TASK STATEMENT — Given the records that follow, return each one verbatim.

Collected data
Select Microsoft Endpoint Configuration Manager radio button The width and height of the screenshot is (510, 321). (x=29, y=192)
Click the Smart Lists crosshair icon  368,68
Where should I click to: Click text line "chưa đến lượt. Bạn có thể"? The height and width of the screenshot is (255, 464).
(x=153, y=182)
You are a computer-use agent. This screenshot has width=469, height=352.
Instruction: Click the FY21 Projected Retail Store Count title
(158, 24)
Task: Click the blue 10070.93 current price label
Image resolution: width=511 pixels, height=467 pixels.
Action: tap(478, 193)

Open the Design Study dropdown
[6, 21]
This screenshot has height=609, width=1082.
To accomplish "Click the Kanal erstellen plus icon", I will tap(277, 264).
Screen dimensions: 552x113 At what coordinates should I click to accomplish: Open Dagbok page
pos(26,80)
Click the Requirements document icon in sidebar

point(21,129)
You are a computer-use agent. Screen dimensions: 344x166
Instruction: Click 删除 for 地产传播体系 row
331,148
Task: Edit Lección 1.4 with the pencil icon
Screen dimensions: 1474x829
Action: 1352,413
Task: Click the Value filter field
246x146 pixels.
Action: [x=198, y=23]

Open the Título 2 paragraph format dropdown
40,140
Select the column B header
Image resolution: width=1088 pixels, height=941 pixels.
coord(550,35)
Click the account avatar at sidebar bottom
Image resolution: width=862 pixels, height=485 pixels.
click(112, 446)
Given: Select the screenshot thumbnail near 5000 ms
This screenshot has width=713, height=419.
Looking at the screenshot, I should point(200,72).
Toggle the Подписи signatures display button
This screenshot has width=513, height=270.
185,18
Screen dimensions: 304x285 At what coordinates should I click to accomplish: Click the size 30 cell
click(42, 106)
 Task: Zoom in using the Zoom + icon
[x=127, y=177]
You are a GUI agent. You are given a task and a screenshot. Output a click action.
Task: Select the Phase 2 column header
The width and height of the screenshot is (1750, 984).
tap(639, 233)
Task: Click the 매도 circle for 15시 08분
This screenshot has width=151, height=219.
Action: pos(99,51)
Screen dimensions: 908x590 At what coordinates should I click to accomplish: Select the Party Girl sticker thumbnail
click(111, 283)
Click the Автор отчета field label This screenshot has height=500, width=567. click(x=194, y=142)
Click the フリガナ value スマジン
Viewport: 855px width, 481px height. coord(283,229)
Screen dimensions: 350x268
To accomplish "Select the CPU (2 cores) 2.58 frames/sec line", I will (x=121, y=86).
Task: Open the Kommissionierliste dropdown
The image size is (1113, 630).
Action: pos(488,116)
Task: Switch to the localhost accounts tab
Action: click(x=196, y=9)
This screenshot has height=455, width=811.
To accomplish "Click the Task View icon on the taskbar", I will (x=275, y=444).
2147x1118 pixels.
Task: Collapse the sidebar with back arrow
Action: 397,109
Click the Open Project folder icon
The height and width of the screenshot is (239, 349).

FINISHED EXERCISE —
Select Microsoft Endpoint Configuration Manager radio button The width and height of the screenshot is (510, 321). (x=29, y=192)
Click the Smart Lists crosshair icon  368,68
Where should I click to: Click text line "chưa đến lượt. Bạn có thể"? The height and width of the screenshot is (255, 464).
(x=153, y=182)
You are a computer-use agent. This screenshot has width=469, height=352.
Instruction: Click the FY21 Projected Retail Store Count title
(158, 24)
Task: Click the blue 10070.93 current price label
Image resolution: width=511 pixels, height=467 pixels.
Action: tap(478, 193)

Open the Design Study dropdown
[6, 21]
This screenshot has height=609, width=1082.
To accomplish "Click the Kanal erstellen plus icon", I will tap(277, 264).
Screen dimensions: 552x113 At what coordinates should I click to accomplish: Open Dagbok page
pos(26,80)
Click the Requirements document icon in sidebar

point(21,129)
You are a computer-use agent. Screen dimensions: 344x166
Instruction: Click 删除 for 地产传播体系 row
331,148
Task: Edit Lección 1.4 with the pencil icon
Screen dimensions: 1474x829
Action: 1352,413
Task: Click the Value filter field
246x146 pixels.
Action: [x=198, y=23]

Open the Título 2 paragraph format dropdown
40,140
Select the column B header
Image resolution: width=1088 pixels, height=941 pixels.
coord(550,35)
Click the account avatar at sidebar bottom
Image resolution: width=862 pixels, height=485 pixels.
click(112, 446)
Given: Select the screenshot thumbnail near 5000 ms
This screenshot has width=713, height=419.
Looking at the screenshot, I should point(200,72).
Toggle the Подписи signatures display button
This screenshot has width=513, height=270.
185,18
Screen dimensions: 304x285 At what coordinates should I click to accomplish: Click the size 30 cell
click(42, 106)
 Task: Zoom in using the Zoom + icon
[x=127, y=177]
You are a GUI agent. You are given a task and a screenshot. Output a click action.
Task: Select the Phase 2 column header
The width and height of the screenshot is (1750, 984).
tap(639, 233)
Task: Click the 매도 circle for 15시 08분
This screenshot has width=151, height=219.
Action: pos(99,51)
Screen dimensions: 908x590 At what coordinates should I click to accomplish: Select the Party Girl sticker thumbnail
click(111, 283)
Click the Автор отчета field label This screenshot has height=500, width=567. click(x=194, y=142)
Click the フリガナ value スマジン
Viewport: 855px width, 481px height. coord(283,229)
Screen dimensions: 350x268
To accomplish "Select the CPU (2 cores) 2.58 frames/sec line", I will (x=121, y=86).
Task: Open the Kommissionierliste dropdown
The image size is (1113, 630).
Action: pos(488,116)
Task: Switch to the localhost accounts tab
Action: click(x=196, y=9)
This screenshot has height=455, width=811.
To accomplish "Click the Task View icon on the taskbar", I will (x=275, y=444).
2147x1118 pixels.
Task: Collapse the sidebar with back arrow
Action: 397,109
Click the Open Project folder icon
The height and width of the screenshot is (239, 349).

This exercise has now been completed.